= Beginning of Section =

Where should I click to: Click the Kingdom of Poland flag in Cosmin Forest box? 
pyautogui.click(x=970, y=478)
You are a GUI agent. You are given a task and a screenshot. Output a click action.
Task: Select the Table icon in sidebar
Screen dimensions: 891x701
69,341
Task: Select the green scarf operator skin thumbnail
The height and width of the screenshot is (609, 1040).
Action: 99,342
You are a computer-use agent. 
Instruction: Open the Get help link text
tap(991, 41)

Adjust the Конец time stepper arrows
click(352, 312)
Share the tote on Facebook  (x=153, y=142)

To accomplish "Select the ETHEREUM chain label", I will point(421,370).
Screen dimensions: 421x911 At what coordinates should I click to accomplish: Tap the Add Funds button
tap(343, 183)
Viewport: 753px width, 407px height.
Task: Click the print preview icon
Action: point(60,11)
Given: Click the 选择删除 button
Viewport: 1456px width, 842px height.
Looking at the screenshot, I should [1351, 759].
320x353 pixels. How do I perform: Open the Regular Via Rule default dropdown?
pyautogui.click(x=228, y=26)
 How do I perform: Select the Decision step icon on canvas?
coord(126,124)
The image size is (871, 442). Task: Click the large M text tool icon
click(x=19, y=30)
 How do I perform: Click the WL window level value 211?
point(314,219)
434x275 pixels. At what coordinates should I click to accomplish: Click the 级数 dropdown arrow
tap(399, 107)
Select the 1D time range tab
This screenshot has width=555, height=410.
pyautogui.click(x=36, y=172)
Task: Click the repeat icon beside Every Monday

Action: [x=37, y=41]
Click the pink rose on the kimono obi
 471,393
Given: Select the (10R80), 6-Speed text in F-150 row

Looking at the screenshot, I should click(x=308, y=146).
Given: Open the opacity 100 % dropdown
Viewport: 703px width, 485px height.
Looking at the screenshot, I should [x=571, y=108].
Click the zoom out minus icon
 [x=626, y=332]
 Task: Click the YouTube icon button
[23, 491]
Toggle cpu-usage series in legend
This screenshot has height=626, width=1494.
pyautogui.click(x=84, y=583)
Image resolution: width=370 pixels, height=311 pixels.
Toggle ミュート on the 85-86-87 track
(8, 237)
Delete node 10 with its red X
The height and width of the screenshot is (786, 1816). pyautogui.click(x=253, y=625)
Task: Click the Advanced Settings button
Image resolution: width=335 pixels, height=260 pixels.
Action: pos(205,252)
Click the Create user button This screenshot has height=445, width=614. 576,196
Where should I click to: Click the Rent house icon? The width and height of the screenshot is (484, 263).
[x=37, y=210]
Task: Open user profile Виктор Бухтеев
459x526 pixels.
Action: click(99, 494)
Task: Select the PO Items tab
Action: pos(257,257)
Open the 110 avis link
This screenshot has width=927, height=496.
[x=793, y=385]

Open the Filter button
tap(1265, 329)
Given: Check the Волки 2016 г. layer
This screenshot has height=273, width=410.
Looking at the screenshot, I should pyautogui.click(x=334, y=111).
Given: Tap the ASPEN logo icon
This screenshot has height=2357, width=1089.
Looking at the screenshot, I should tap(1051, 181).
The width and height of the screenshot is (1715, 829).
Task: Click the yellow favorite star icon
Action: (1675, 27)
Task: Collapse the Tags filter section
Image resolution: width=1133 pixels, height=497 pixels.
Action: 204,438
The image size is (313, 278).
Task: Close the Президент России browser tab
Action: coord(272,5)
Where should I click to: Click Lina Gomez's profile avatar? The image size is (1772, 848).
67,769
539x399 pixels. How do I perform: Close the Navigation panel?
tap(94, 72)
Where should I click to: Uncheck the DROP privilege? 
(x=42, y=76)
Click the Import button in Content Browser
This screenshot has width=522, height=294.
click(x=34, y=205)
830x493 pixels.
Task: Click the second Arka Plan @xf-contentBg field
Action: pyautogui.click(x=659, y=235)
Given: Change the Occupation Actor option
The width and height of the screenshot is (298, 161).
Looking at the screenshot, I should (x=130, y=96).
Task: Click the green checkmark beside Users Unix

= End of Section =

**What needs to be done**
Output every entry exactly as it appears.

**Result of the exercise**
Where should I click to: Click the Kingdom of Poland flag in Cosmin Forest box? 
pyautogui.click(x=970, y=478)
You are a GUI agent. You are given a task and a screenshot. Output a click action.
Task: Select the Table icon in sidebar
Screen dimensions: 891x701
69,341
Task: Select the green scarf operator skin thumbnail
The height and width of the screenshot is (609, 1040).
Action: 99,342
You are a computer-use agent. 
Instruction: Open the Get help link text
tap(991, 41)

Adjust the Конец time stepper arrows
click(352, 312)
Share the tote on Facebook  (x=153, y=142)

To accomplish "Select the ETHEREUM chain label", I will point(421,370).
Screen dimensions: 421x911 At what coordinates should I click to accomplish: Tap the Add Funds button
tap(343, 183)
Viewport: 753px width, 407px height.
Task: Click the print preview icon
Action: point(60,11)
Given: Click the 选择删除 button
Viewport: 1456px width, 842px height.
Looking at the screenshot, I should [1351, 759].
320x353 pixels. How do I perform: Open the Regular Via Rule default dropdown?
pyautogui.click(x=228, y=26)
 How do I perform: Select the Decision step icon on canvas?
coord(126,124)
The image size is (871, 442). Task: Click the large M text tool icon
click(x=19, y=30)
 How do I perform: Click the WL window level value 211?
point(314,219)
434x275 pixels. At what coordinates should I click to accomplish: Click the 级数 dropdown arrow
tap(399, 107)
Select the 1D time range tab
This screenshot has width=555, height=410.
pyautogui.click(x=36, y=172)
Task: Click the repeat icon beside Every Monday

Action: [x=37, y=41]
Click the pink rose on the kimono obi
 471,393
Given: Select the (10R80), 6-Speed text in F-150 row

Looking at the screenshot, I should click(x=308, y=146).
Given: Open the opacity 100 % dropdown
Viewport: 703px width, 485px height.
Looking at the screenshot, I should [x=571, y=108].
Click the zoom out minus icon
 [x=626, y=332]
 Task: Click the YouTube icon button
[23, 491]
Toggle cpu-usage series in legend
This screenshot has height=626, width=1494.
pyautogui.click(x=84, y=583)
Image resolution: width=370 pixels, height=311 pixels.
Toggle ミュート on the 85-86-87 track
(8, 237)
Delete node 10 with its red X
The height and width of the screenshot is (786, 1816). pyautogui.click(x=253, y=625)
Task: Click the Advanced Settings button
Image resolution: width=335 pixels, height=260 pixels.
Action: pos(205,252)
Click the Create user button This screenshot has height=445, width=614. 576,196
Where should I click to: Click the Rent house icon? The width and height of the screenshot is (484, 263).
[x=37, y=210]
Task: Open user profile Виктор Бухтеев
459x526 pixels.
Action: click(99, 494)
Task: Select the PO Items tab
Action: pos(257,257)
Open the 110 avis link
This screenshot has width=927, height=496.
[x=793, y=385]

Open the Filter button
tap(1265, 329)
Given: Check the Волки 2016 г. layer
This screenshot has height=273, width=410.
Looking at the screenshot, I should pyautogui.click(x=334, y=111).
Given: Tap the ASPEN logo icon
This screenshot has height=2357, width=1089.
Looking at the screenshot, I should tap(1051, 181).
The width and height of the screenshot is (1715, 829).
Task: Click the yellow favorite star icon
Action: (1675, 27)
Task: Collapse the Tags filter section
Image resolution: width=1133 pixels, height=497 pixels.
Action: 204,438
The image size is (313, 278).
Task: Close the Президент России browser tab
Action: coord(272,5)
Where should I click to: Click Lina Gomez's profile avatar? The image size is (1772, 848).
67,769
539x399 pixels. How do I perform: Close the Navigation panel?
tap(94, 72)
Where should I click to: Uncheck the DROP privilege? 
(x=42, y=76)
Click the Import button in Content Browser
This screenshot has width=522, height=294.
click(x=34, y=205)
830x493 pixels.
Task: Click the second Arka Plan @xf-contentBg field
Action: pyautogui.click(x=659, y=235)
Given: Change the Occupation Actor option
The width and height of the screenshot is (298, 161).
Looking at the screenshot, I should (x=130, y=96).
Task: Click the green checkmark beside Users Unix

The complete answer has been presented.